*** EXCERPTED PASSAGE ***
There isn’t a limit to how far you can take this concept, but I do feel like there are quick diminishing returns unless you can take advantage of the margins (like in machine learning where small percentages can really pay off). For the lay-person such as myself, simply providing both a top-down and bottom-up estimation to clamp your estimation winds up being good enough for justifying most gut decisions.

On Being Impactful

I’ve felt impactful at a few roles in my life. At Stripe it feels like I’m still getting there, but I at least see a hazy road to success and it does not feel like a hopeless endeavor.

I think impact is relatively easy to measure. Most things in business can be boiled down to numbers, and those numbers can be tied back to dollars and those dollars can be used to compare against other dollars. The point is that dollars can be the common denominator of basically all changes and actions. To me impact of any change or action can be modeled as:

(impact of change) = (duration of time change will be applicable) * (% chance of change/action being hit) * (diff in number of dollars)

A positive impact results in an increase in dollars, a negative impact is represented by a decrease in dollars.

For the sake of it, let’s list out some examples:

  • A change that is applicable for a long time, has a low chance of occurring, and has a low item-price difference → could be very impactful if we wait long enough
  • A change that is applicable for a short time, has a high chance of occurring, and has a low item-price difference → could be very impactful if the chances are high enough
  • A change that is applicable for a short time, has a low chance of occurring, and has a high item-price difference → could be very impactful if the price difference is high enough

In isolation, all of these have a questionable probability of being very impactful (note that “very impactful” implies that it is more impactful than other potential uses of time). However when we combine these then our confidence in high impact increases dramatically.
*** PROVIDED MATERIAL ***
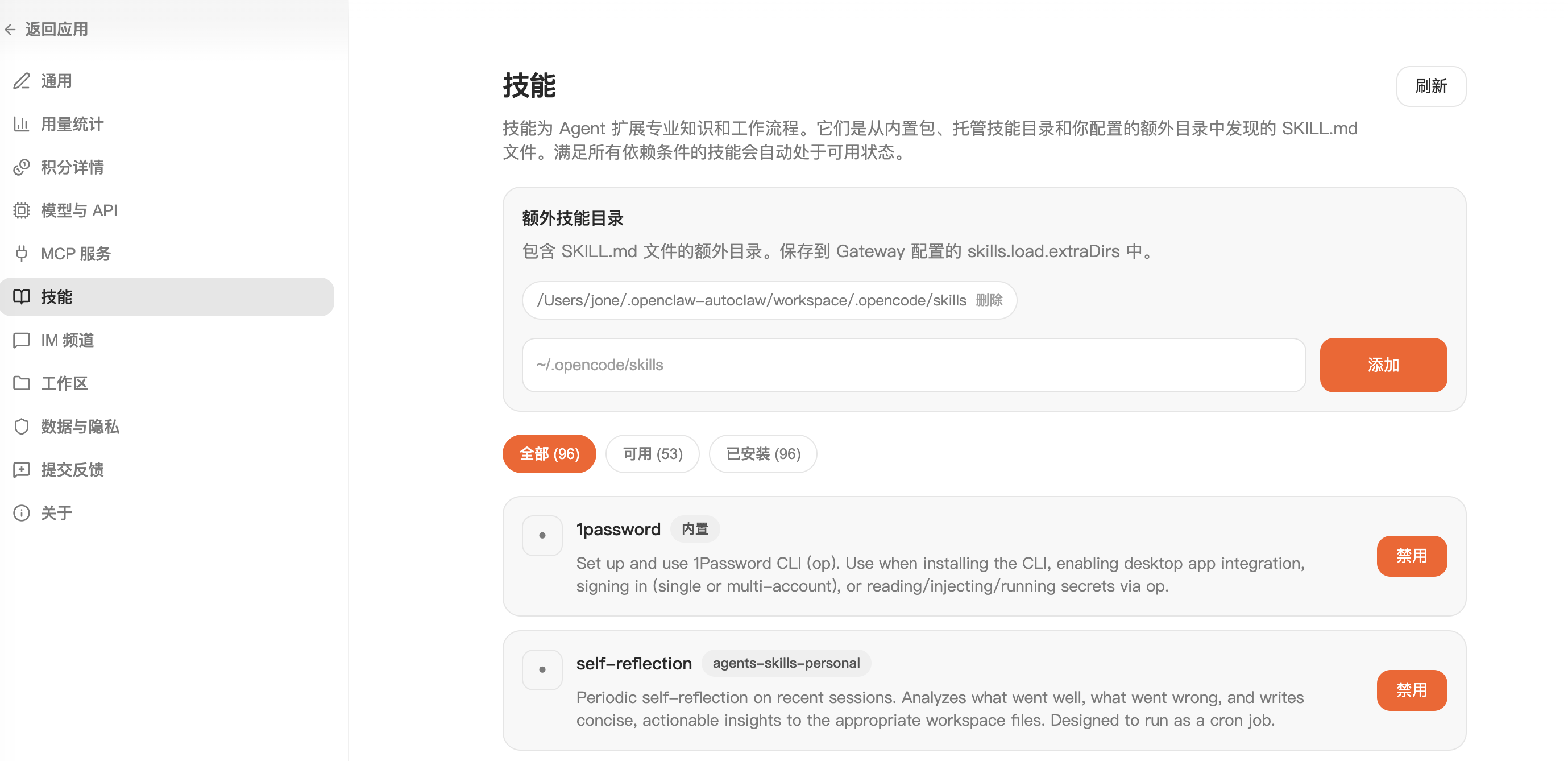1568x761 pixels.
Task: Open Workspace via the folder icon
Action: (x=21, y=383)
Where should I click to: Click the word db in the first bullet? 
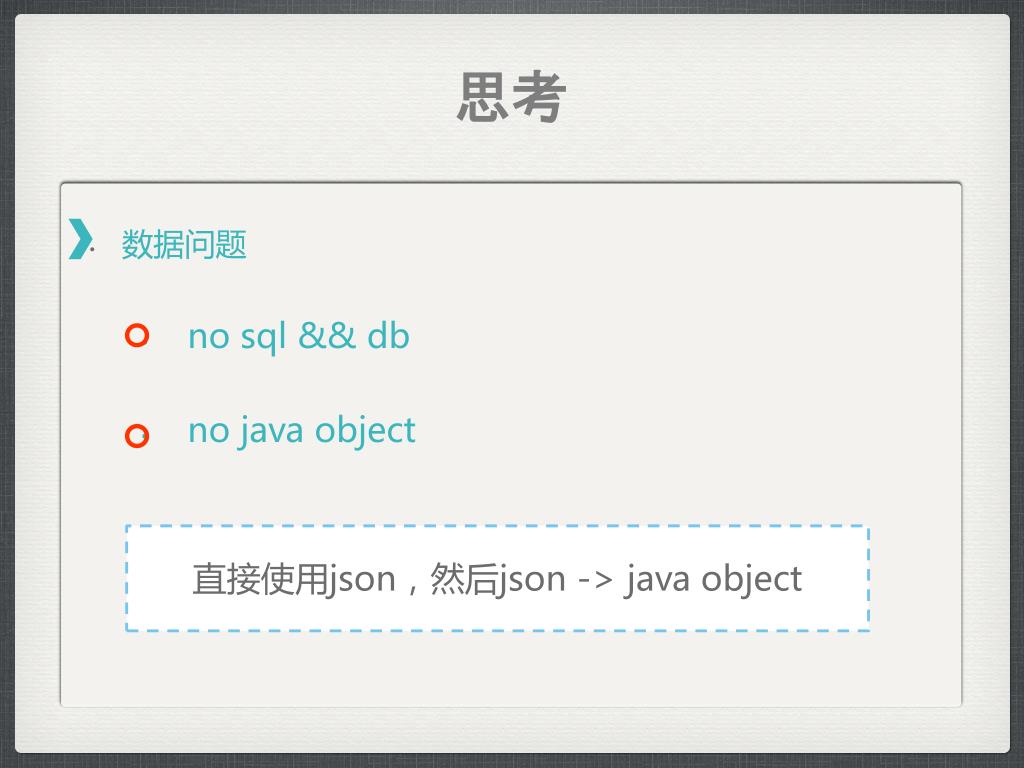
***
# TASK BRIEF
Return, word for word, the part of the essay on being impactful that begins with "I think impact" and ends after "number of dollars)".

# SOLUTION TO THIS EXERCISE
I think impact is relatively easy to measure. Most things in business can be boiled down to numbers, and those numbers can be tied back to dollars and those dollars can be used to compare against other dollars. The point is that dollars can be the common denominator of basically all changes and actions. To me impact of any change or action can be modeled as:

(impact of change) = (duration of time change will be applicable) * (% chance of change/action being hit) * (diff in number of dollars)